La question qui se pose donc désormais à Tim Cook est la suivante : peut-il laisser impuni un deuxième échec aussi retentissant de Scott Forstall pour la marque ? Et, surtout, a-t-il le pouvoir de s’en prendre à Forstall étant donné sa contribution à Apple depuis des années (il est l’inventeur du système d’exploitation mobile iOS qui représente aujourd’hui le coeur nucléaire du succès de la marque) et son prestige dans l’écosystème de la marque ?

En 2008, Steve Jobs avait licencié le patron et une partie de l’équipe MobileMe après leur déficience. Etant donnée l’ampleur des échecs récents de Scott Forstall, des décisions devraient donc s’imposer pour que soit respectée la culture d’exigence et de responsabilité personnelle entretenue au sein d’Apple.
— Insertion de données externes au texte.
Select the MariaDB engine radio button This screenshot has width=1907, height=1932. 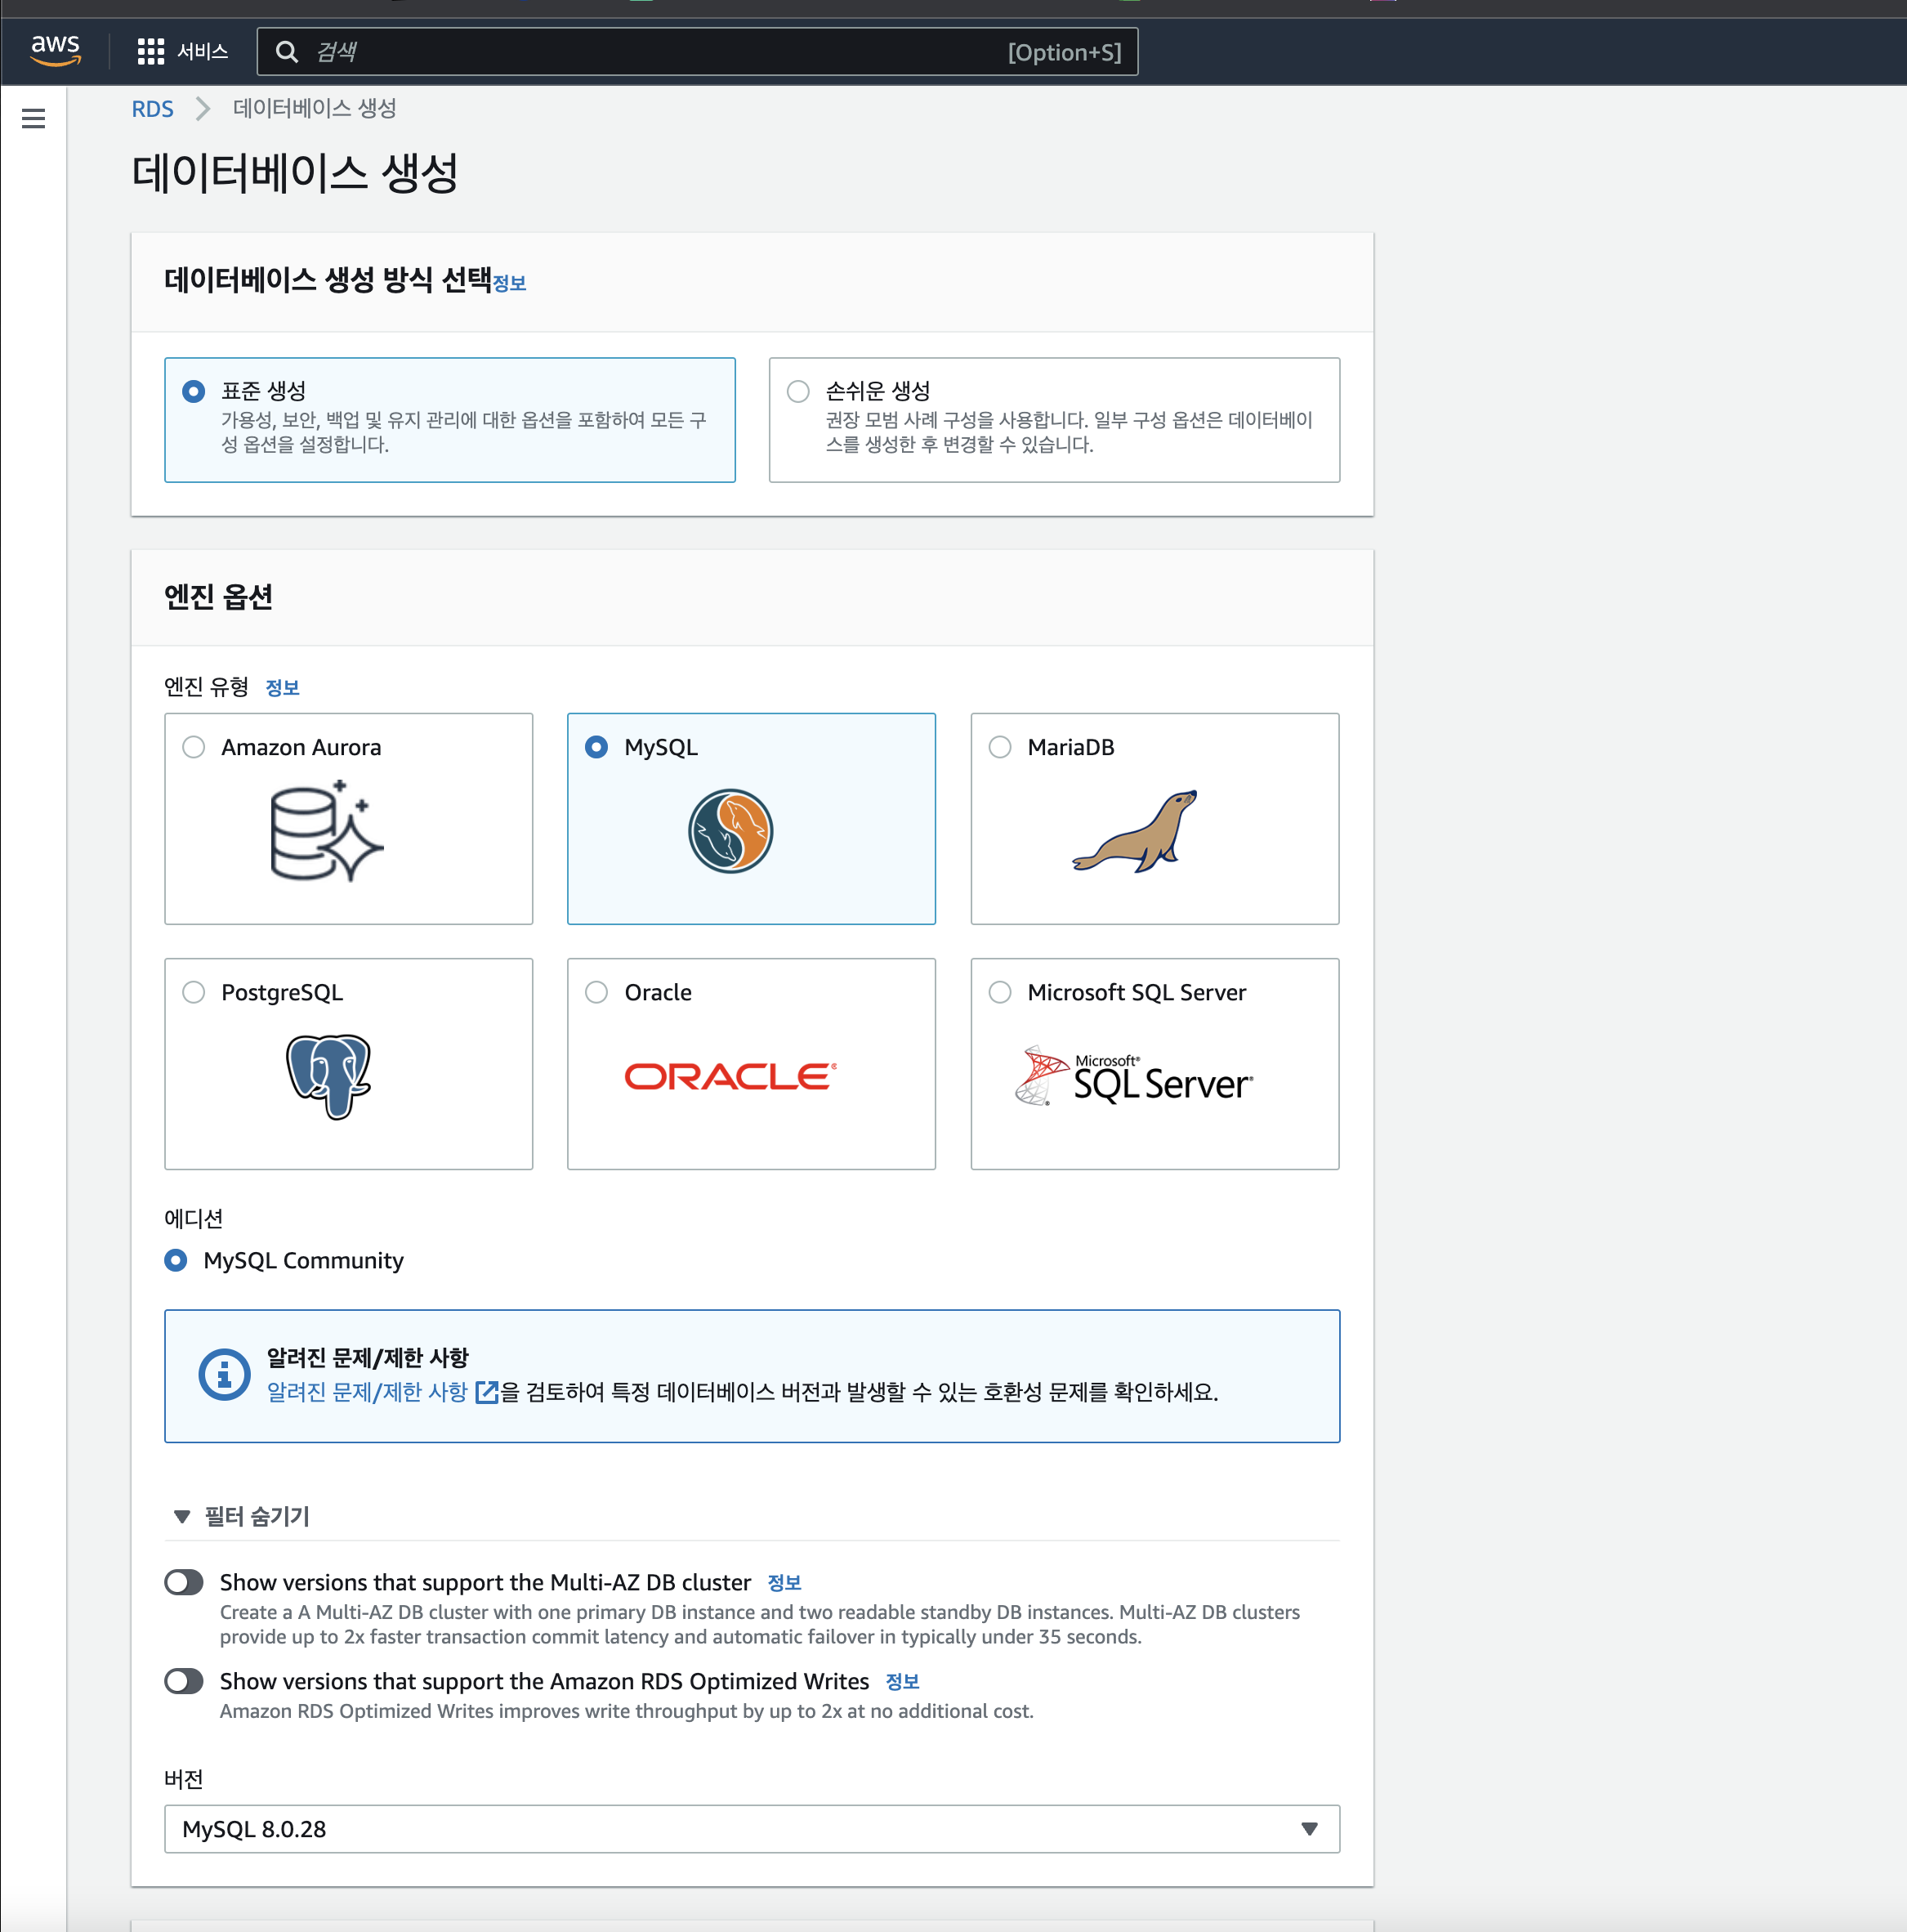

C’est pourquoi la réaction de Tim Cook dictera certainement une partie de l’avenir d’Apple. La guerre de succession vient peut-être de vraiment commencer au Siège de la marque…

* A tel point que, selon Bloomberg Businessweek, les autres membres de l’équipe dirigeante d’Apple refusent de rencontrer Forstall, tant ils lui font peu confiance, si Tim Cook n’est pas présent.